Wo das Kind nach einer Trennung leben soll und wie der Umgang geregelt wird, sollte möglichst bald nach einer Trennung und vernünftig geregelt werden, um dem Kind die neue Situation so schonend wie nur möglich zu gestalten.
Beide Eltern haben weiterhin die Verpflichtung für das Kind zu sorgen. Nur weil das Kind beim Partner wohnt, kann sich der andere Elternteil nicht aus der Verpflichtung ziehen. Dies steht sogar im Bürgerlichen Gesetzbuch unter dem Paragraph 1684 - beide Eltern haben die Pflicht zum Umgang mit dem Kind.
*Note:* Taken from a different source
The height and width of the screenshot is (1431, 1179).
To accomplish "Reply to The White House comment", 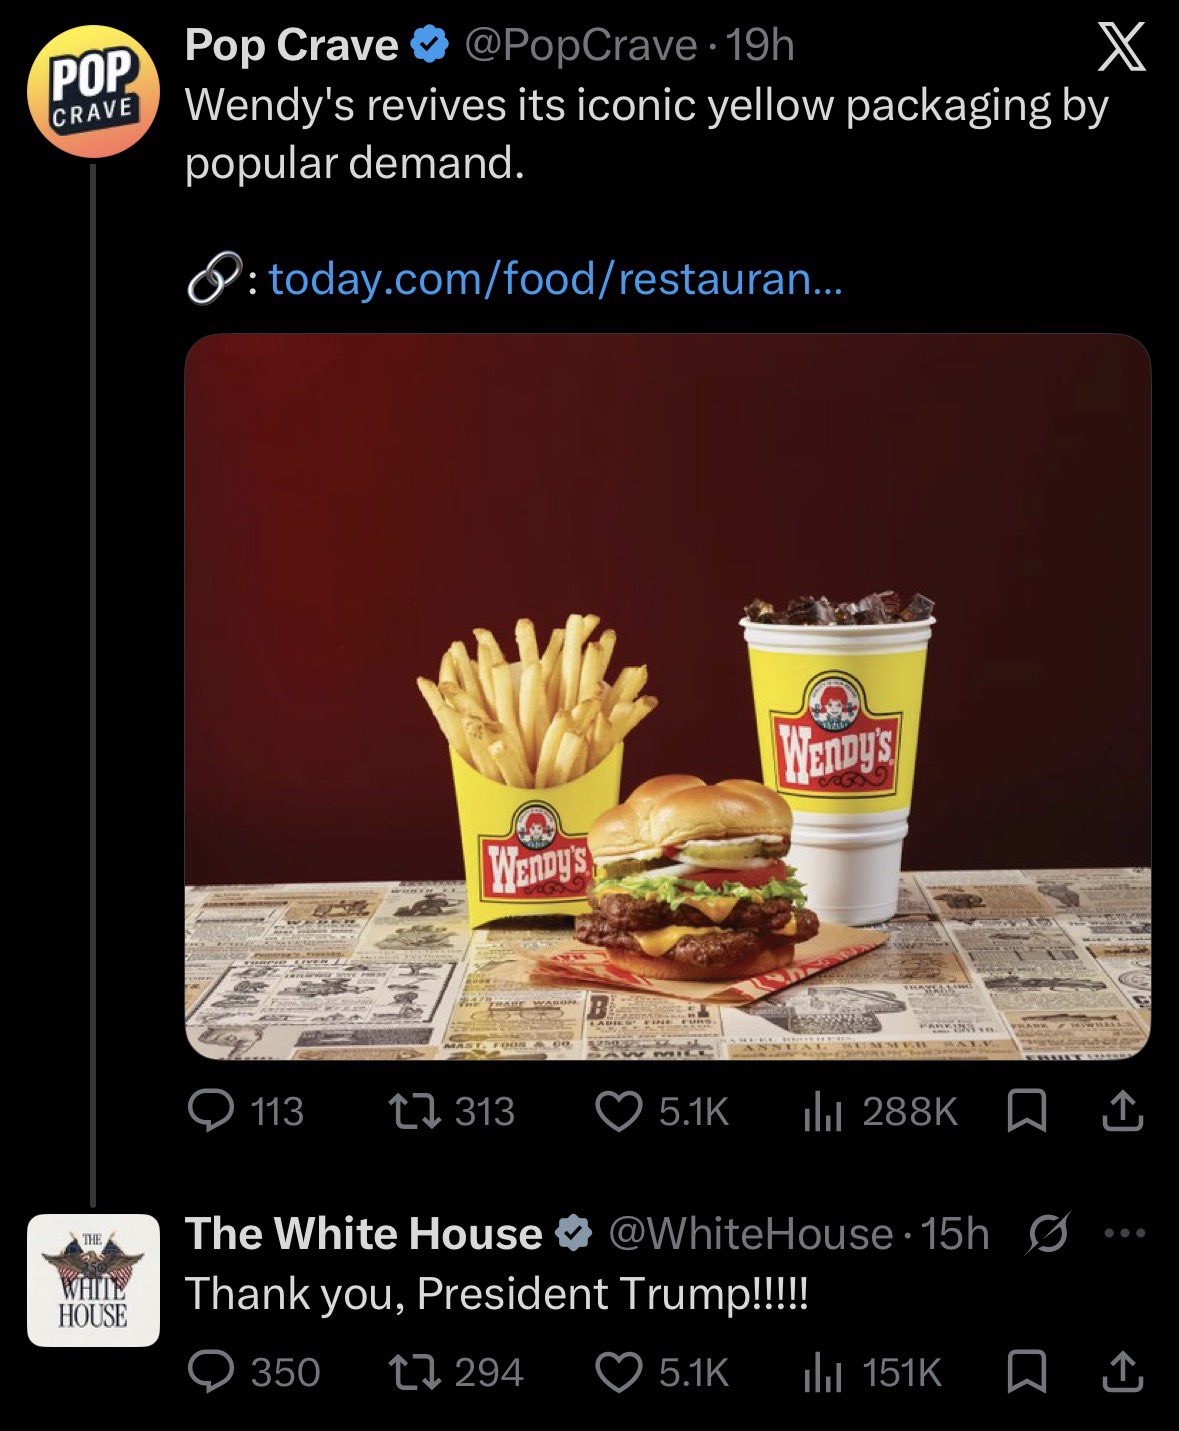I will [x=254, y=1372].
Das Kind sollte sich bei beiden Elternteilen zu Hause fühlen. Wenn dies machbar ist, sind Kinderzimmer bei beiden Eltern empfehlenswert. Das Kind sollte sich nicht als Besucher fühlen, sondern zuhause - wenn auch nur übers Wochenende. Laut verschiedener gerichtlicher Urteile, darunter eines des Bundesverfassungsgerichtes (AZ 1 BVR 1827/04), gehören Übernachtungen ganz klar zur Umgangspflicht.
Übernachtungen beim „anderen“ Elternteil sollten, wie alles im Leben kleiner Kinder, einem Ritual unterliegen. So kann sich das Kind schnell an all die Abläufe der „Übergabe“ gewöhnen.
Das Kind kann zum Beispiel seinen eigenen „Papa-Kalender“ oder „Mama-Plan“ bekommen, damit es nachsehen kann, wann es wieder losgeht. Einen Tag vorher heißt es dann den „Papa-Koffer“ oder die „Mama-Tasche“ zu packen.
Mach ein kleines Abenteuer daraus!
Du wirst dich wundern, wie schnell dann Routine in den Besuchsablauf kommt und wie ruhig dein Kind damit umgeht.
Klar gibt es immer mal hier und da paar Tränchen, aber die sollten auch erlaubt sein. Schließlich tut ein Abschied immer weh!